Le virus, accélérateur de numérisation

Pour mieux mettre ces chiffres en perspective, SD Worx a examiné les tâches RH que les entreprises préfèrent externaliser. Pour les Belges, la préférence tend généralement vers l’externalisation de l'automatisation des processus RH, la législation sociale et le pay-roll. La composante logicielle qui facilite ces tâches est souvent la raison pour laquelle les entreprises font appel à un spécialiste.

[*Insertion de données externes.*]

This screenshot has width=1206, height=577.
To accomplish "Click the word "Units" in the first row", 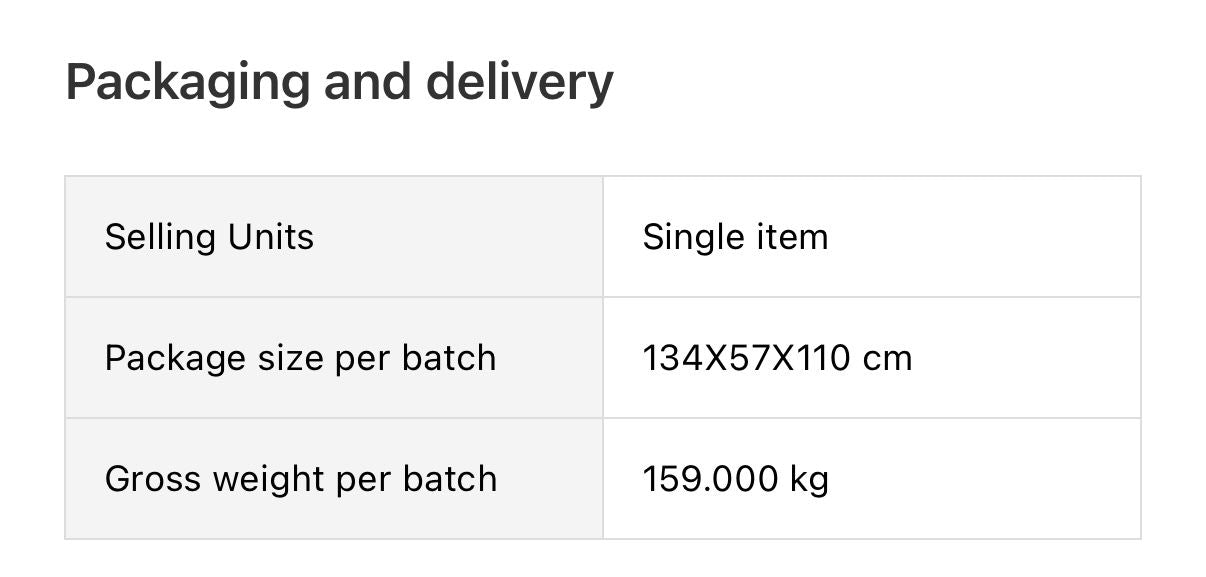I will (x=271, y=237).
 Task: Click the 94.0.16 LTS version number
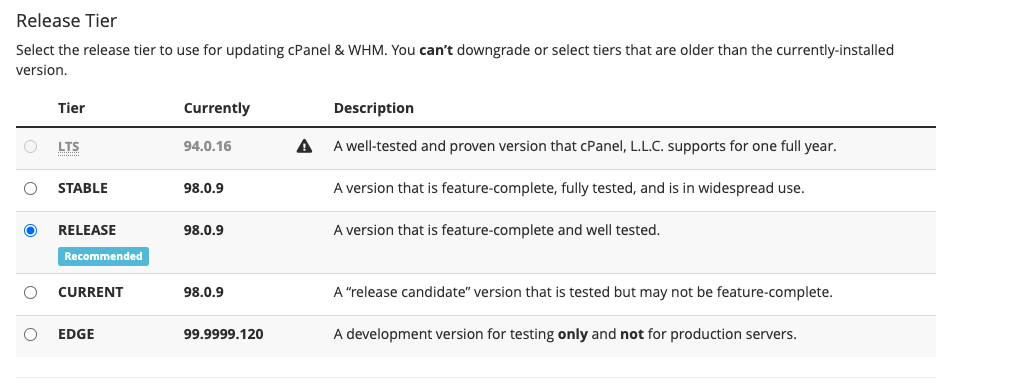pos(208,146)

«Le coronavirus et le télétravail obligatoire en Belgique ont accéléré la numérisation dans les entreprises, y compris dans le département des ressources humaines», continue Adil Temsamani. «Les employés des ressources humaines doivent également travailler à domicile. Les processus papier perdent encore plus d'efficacité et ne sont souvent plus possibles. Il existe également un réflexe stratégique concernant l'organisation: le responsable RH veut désormais avoir les mains libres et renforcer la composante humaine de l'entreprise. Surtout depuis que les employés travaillent depuis leur domicile et que leur bien-être requiert une attention particulière. De plus, le coronavirus et les mesures de soutien entraînent une complexité accrue du pay-roll avec davantage de questions de la part des employés.»